Trivellazioni: Consulta ammette referendum su durata concessioni

Il referendum riguarda la concessione “a vita” di determinate aree per trivellazioni petrolifere. Emiliano: “Subito campagna referendaria”. Loizzo: “Il Governo ci ascolti”.

La Corte Costituzionale ha definito ammissibile il referendum riguardante la durata delle autorizzazioni ad esplorazioni e trivellazioni finalizzate all’estrazione del petrolio già rilasciate. La decisione è giunta in seguito al ricorso presentato da tutte le Regioni che hanno promosso i 6 rederendum sulle trivellazioni, ad eccezione dell’Abruzzo.

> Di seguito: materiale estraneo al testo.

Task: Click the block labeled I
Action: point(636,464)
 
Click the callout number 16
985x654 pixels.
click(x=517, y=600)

La normativa attuale permette alle Compagnie petrolifere già autorizzate di poter esercitare le proprie attività fino a che il giacimento non si esaurirà. Il requisito referendario chiede quindi l’abrogazione di questa norma. E’ l’unico rimasto in piedi di sei referendum promossi da Basilicata, Marche, Puglia, Sardegna, Veneto, Calabria, Liguria, Campania e Molise, tutti ammessi in un primo momento dalla Corte di Cassazione. Ma con un emendamento alla legge di stabilità, il Governo ha ottenuto la modifica della normativa oggetto dei referendum abrogativi, pertanto la Cassazione, in un successivo pronunciamento, ha ritenuto ammissibile solo uno dei referendum.

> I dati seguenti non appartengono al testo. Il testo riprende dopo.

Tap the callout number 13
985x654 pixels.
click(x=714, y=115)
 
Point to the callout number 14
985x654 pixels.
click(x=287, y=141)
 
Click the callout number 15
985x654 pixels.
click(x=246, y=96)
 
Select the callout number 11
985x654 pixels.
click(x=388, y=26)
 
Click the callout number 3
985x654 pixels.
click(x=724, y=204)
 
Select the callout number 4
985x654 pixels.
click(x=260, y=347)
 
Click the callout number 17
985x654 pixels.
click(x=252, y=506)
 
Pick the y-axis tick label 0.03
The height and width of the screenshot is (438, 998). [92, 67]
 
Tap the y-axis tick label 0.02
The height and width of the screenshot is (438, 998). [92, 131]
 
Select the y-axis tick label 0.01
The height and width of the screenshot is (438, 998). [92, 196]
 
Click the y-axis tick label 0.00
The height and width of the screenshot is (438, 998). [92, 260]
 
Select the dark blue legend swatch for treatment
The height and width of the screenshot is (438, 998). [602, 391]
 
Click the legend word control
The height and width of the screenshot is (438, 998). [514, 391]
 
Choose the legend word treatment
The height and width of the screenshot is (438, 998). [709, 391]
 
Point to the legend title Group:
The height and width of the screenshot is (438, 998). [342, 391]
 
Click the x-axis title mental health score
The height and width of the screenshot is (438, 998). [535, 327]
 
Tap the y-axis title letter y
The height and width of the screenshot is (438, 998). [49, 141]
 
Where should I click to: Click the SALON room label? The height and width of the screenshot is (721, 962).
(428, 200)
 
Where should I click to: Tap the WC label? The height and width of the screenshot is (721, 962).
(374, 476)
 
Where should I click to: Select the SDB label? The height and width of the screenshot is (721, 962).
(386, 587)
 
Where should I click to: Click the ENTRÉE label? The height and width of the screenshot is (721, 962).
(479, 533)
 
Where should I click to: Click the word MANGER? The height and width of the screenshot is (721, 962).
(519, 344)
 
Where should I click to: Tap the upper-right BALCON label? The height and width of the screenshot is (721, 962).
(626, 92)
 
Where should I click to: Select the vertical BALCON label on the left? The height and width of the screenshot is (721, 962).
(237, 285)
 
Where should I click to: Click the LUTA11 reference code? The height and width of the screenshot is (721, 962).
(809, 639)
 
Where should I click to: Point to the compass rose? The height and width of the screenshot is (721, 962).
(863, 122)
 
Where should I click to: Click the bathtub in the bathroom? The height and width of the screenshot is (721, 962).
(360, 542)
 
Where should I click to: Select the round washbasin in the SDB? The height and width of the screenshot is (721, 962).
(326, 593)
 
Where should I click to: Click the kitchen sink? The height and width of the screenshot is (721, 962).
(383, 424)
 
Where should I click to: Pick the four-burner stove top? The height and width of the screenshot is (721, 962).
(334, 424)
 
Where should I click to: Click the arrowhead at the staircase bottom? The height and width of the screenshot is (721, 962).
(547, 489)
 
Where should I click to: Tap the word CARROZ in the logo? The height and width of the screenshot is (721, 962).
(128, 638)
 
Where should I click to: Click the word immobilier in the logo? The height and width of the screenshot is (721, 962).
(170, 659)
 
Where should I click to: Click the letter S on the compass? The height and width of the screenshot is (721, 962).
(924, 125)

Su questo referendum ora è arrivata anche la pronuncia favorevole della Corte Costituzionale. Secondo voci di corridoio, e stando alle dichiarazioni a caldo dello stesso Renzi, il Governo starebbe pensando a un piano per evitare la consultazione anche su questo quesito, l’unico rimasto in piedi.

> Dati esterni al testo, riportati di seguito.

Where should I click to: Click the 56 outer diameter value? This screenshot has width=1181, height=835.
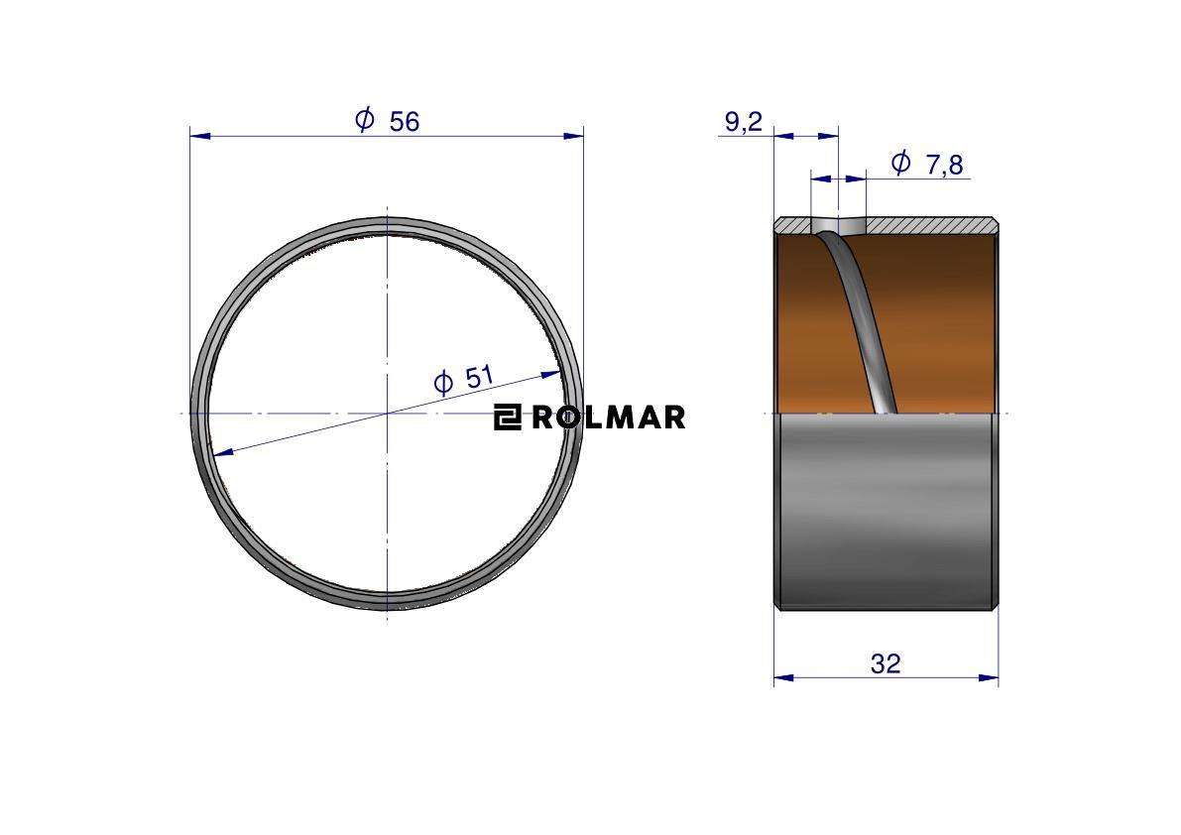click(405, 121)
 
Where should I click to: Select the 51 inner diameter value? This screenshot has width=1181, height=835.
click(478, 376)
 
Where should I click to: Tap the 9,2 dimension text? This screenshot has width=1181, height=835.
click(744, 121)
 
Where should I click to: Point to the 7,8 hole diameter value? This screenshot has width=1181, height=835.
click(944, 165)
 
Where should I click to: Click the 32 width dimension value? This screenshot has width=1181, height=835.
click(886, 663)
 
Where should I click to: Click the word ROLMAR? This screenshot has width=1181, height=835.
click(609, 418)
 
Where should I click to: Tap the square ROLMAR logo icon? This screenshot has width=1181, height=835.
click(508, 418)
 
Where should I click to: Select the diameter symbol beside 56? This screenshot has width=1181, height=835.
click(365, 119)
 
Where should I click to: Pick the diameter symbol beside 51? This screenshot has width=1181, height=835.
click(443, 383)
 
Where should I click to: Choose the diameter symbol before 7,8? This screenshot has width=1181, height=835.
click(900, 162)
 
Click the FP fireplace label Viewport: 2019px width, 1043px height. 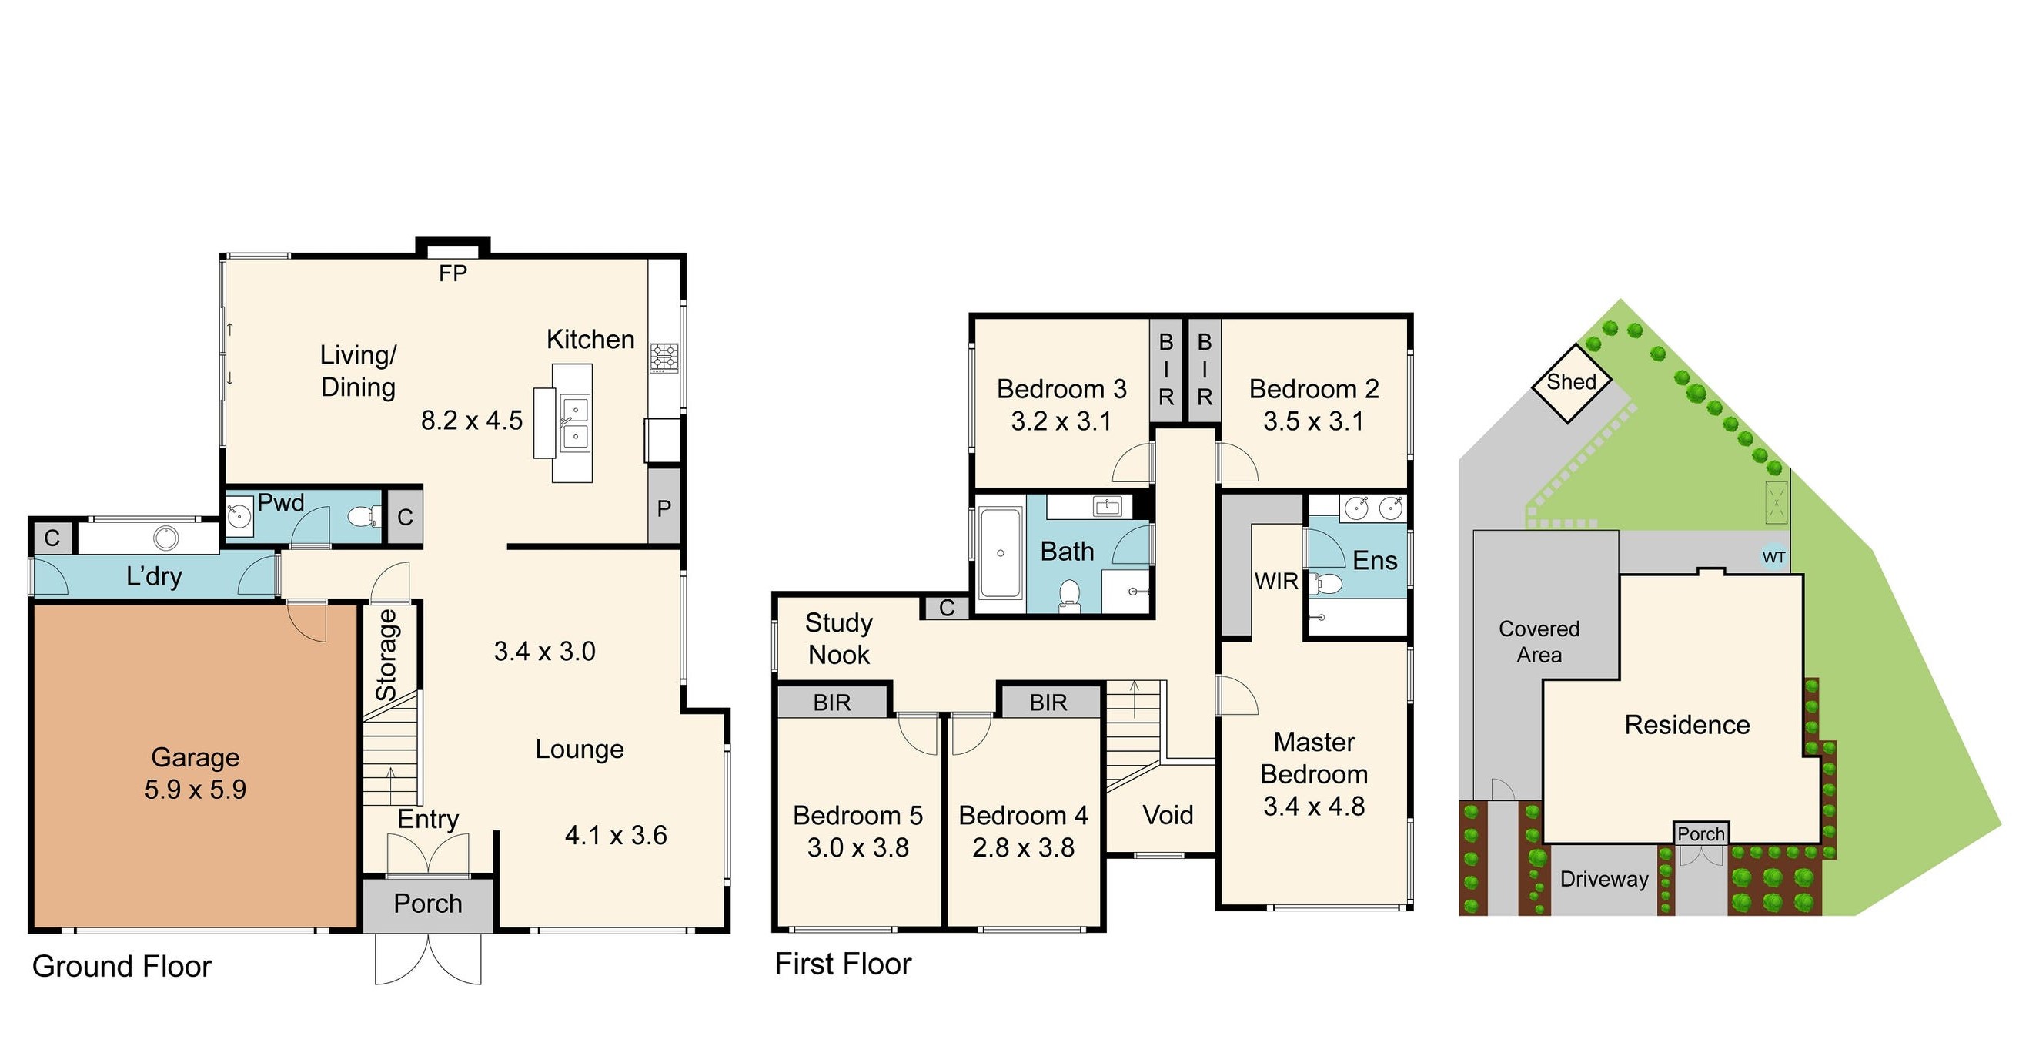coord(453,273)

Alla notizia della decisione della Consulta, il Presidente della Regione Michele Emiliano ha commentato: “Il Presidente (Renzi, ndr) dev’essere contento perché quando il popolo irrompe sulla scena della democrazia, perché chi è iscritto al Partito democratico dev’essere contento per definizione”. Ha quindi annunciato che “la campagna referendaria contro le trivelle comincia subito”.

Emiliano non ha perso occasione di punzecchiare il Governatore dell’Abruzzo, Luciano D’Alfonso. La Regione Abruzzo, infatti, dopo aver promosso i referendum insieme ad altre 9 Regioni, ha deciso di abbandonare la battaglia. “È come quando uno si vende la schedina prima della partita, e poi si ritrova col tredici. Lo dico con affetto – ha dichiarato Emiliano – nei confronti del mio amico Luciano D’Alfonso che avrebbe potuto festeggiare con noi”.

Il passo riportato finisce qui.